Repose without stagnation is the state most favorable to happiness. "The great felicity of life," says Seneca, "is to be without perturbations.
Genuine religion is matter of feeling rather than matter of opinion.
Intellectually, as politically, the direction of all true progress is towards greater freedom, and along an endless succession of ideas.
Tis but a short journey across the isthmus of Now.
Wit is better as a seasoning than as a whole dish by itself.
The extent of poverty in the world is much exaggerated. Our sensitiveness makes half our poverty; our fears--anxieties for ills that never happen--a greater part of the other half.
The use we make of our fortune determines its sufficiency. A little is enough if used wisely, and too much if expended foolishly.
The past is the sepulchre of our dead emotions.
We take life too seriously: the office of wit is to correct this tendency.
If one is not virtuous he becomes vicious.
When we get tired of enjoying all the pleasures within our reach, we have still a resource in thinking of others that are not.
He half retrieves a defeat who yields to it gracefully.
The legitimate aim of criticism is to direct attention to the excellent. The bad will dig its own grave, and the imperfect may safely be left to that final neglect from which no amount of present undeserved popularity can rescue it.
Wit, like poetry, is insusceptible of being constructed upon rules founded merely in reason. Like faith, it exists independent of reason, and sometimes in hostility to it.
We should not so much esteem our poverty as a misfortune, were it not that the world treats it so much as a crime
He presents me with what is always an acceptable gift who brings me news of a great thought before unknown. He enriches me without impoverishing himself.
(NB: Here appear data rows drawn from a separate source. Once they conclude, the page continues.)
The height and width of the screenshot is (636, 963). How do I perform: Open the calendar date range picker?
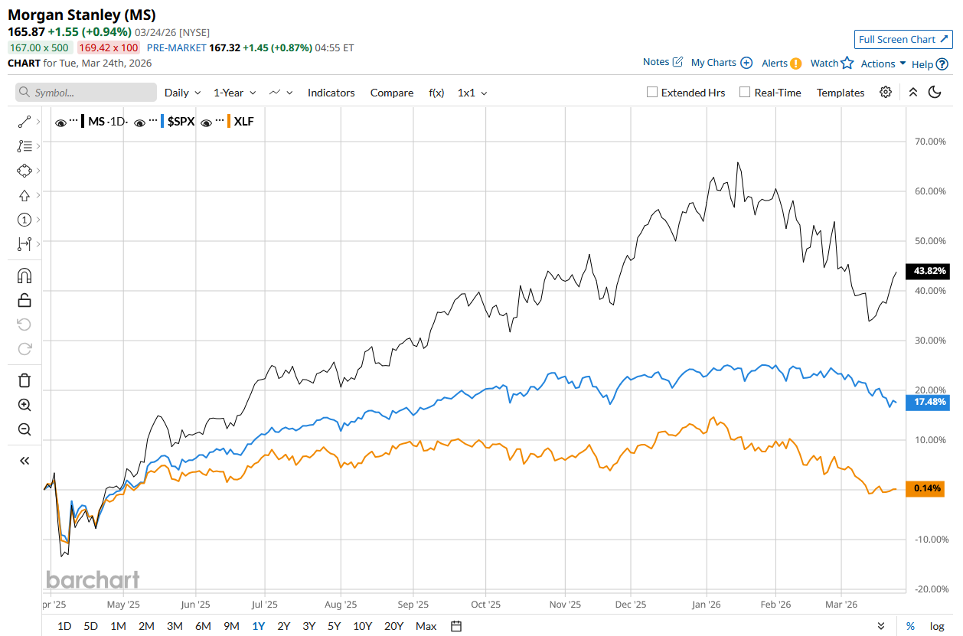point(456,626)
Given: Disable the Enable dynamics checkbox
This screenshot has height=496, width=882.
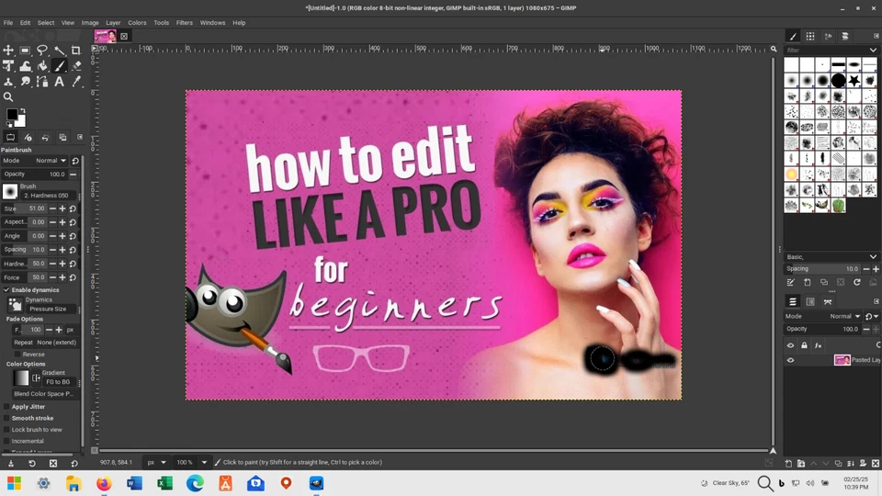Looking at the screenshot, I should (x=6, y=290).
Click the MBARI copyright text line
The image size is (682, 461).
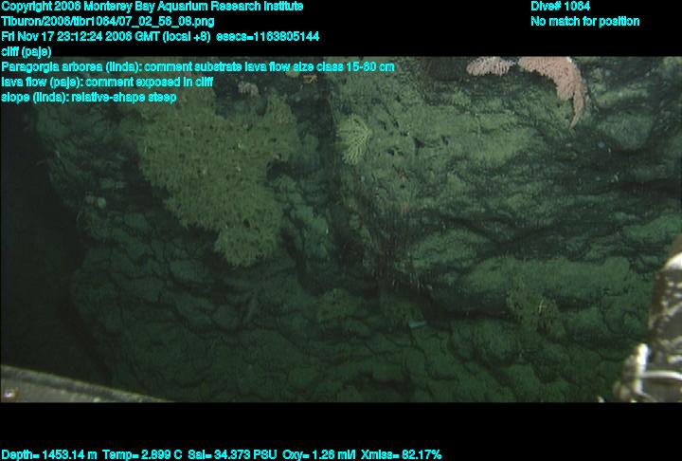click(x=152, y=7)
The judicious quoter, too, helps on what is much needed in the world, a freer circulation of good thoughts, pure feelings, and pleasant fancies.
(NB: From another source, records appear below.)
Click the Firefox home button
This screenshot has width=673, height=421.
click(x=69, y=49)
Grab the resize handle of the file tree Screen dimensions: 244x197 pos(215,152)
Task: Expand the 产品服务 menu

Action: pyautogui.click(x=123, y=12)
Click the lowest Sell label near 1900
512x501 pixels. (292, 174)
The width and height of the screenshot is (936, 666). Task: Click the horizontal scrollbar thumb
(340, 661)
Most books fail, not so much from a want of ability in their authors, as from an absence in their productions of a thorough development of their ability.
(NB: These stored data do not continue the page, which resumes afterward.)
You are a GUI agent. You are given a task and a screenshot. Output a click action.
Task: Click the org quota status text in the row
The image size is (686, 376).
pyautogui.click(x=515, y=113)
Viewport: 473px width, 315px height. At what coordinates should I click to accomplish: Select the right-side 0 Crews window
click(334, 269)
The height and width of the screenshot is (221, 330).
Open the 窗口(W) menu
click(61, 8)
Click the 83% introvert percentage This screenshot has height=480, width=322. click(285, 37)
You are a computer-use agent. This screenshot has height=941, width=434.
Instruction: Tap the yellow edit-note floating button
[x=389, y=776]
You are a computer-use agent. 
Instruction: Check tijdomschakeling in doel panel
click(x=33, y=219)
In secluding himself too much from society, an author is in danger of losing that intimate acquaintance with life which is the only sure foundation of power in a writer.
There would not be so much harm in the giddy following the fashions, if somehow the wise could always set them.
It is the life of democracy to favor equality.
Mortal beauty stings while it delights.
Loss of sincerity is loss of vital power.
"There is nothing," says a correspondent of the New York Times, "which the business world discards as unpractical and useless so much as the quiet, thinking scholar. But this is the man who makes revolutions. Politicians are mere puppets in the hands of men of thought.
The greatest events of an age are its best thoughts. Thought finds its way into action.
Luminous quotations, also, atone, by their interest, for the dulness of an inferior book, and add to the value of a superior work by the variety which they lend to its style and treatment.